Understanding Your Results
ProofPod reports several statistical measures on the test detail page. Here's what each one means in plain language.
Treatment effect
The estimated impact of your experiment, usually expressed as a percentage. If the treatment effect is +5%, your test locations outperformed control locations by 5% during the test period, after accounting for baseline differences.
Confidence intervals
A range around the treatment effect that reflects uncertainty. ProofPod reports both 90% and 95% confidence intervals.
How to read them: A 90% CI of [+2%, +8%] means "we're 90% confident the true effect falls between +2% and +8%." If the interval doesn't include zero, the effect is statistically meaningful at that confidence level.
As your test runs longer, confidence intervals narrow—you become more certain about the true effect. The cumulative effect chart on the test detail page shows this visually.
Bayesian probabilities
ProofPod uses Bayesian statistics to convert effect estimates into decision-relevant probabilities:
P(positive effect)
The probability your experiment helped at all (effect > 0%). Even a 60% P(positive) means ProofPod thinks it's more likely helping than hurting, but there isn't enough certainty to act.
P(exceeds target)
The probability your experiment exceeded your MDE target. This is the key number for a Scale recommendation. When it crosses 90%, ProofPod recommends rolling out.
P(harm)
The probability your experiment is actively hurting performance (effect worse than -MDE). When this crosses 90%, ProofPod recommends Kill.
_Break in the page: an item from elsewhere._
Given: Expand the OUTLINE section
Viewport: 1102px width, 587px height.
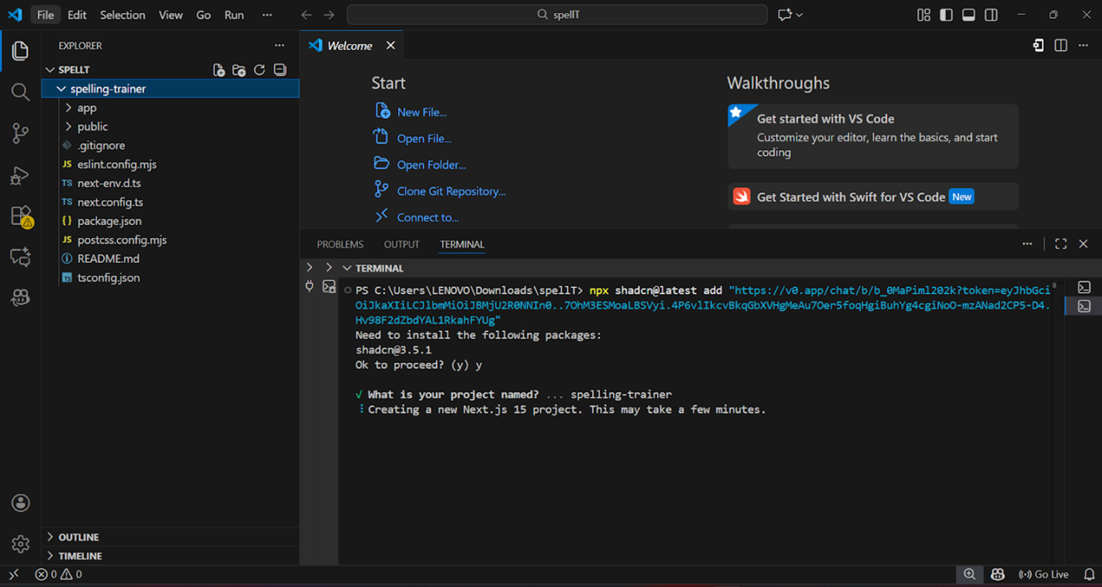Looking at the screenshot, I should pos(78,537).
Traditional "statistical significance" answers: "Would I see data this extreme by chance?" That's not the question you need answered. You need: "Is this experiment actually working?" Bayesian probabilities answer that question directly.
Baseline mean
The average value of your primary metric in the control group. This gives you context for the treatment effect. A 5% lift on a $10,000 baseline is $500; a 5% lift on a $100,000 baseline is $5,000.
Observations
The total number of data points (location-days) used in the analysis. More observations generally mean tighter confidence intervals and more reliable results.
Early stopping
ProofPod doesn't require you to wait for a predetermined end date. You can check results at any point during the test:
- Strong positive signal early → Scale recommendation, stop early and capture the win
- Strong negative signal early → Kill recommendation, stop the bleeding
- Unclear signal → Continue recommendation, keep collecting data
This flexibility is a direct benefit of the Bayesian approach. You're never "peeking" at results—every check is a valid statistical assessment.
Credible interval vs. confidence interval
You'll see both terms in your results:
- Confidence interval — from the DiD regression (frequentist)
- Credible interval — from the Bayesian posterior
In practice, they're often similar. The credible interval has a more intuitive interpretation: "there's a 90% probability the true effect is in this range."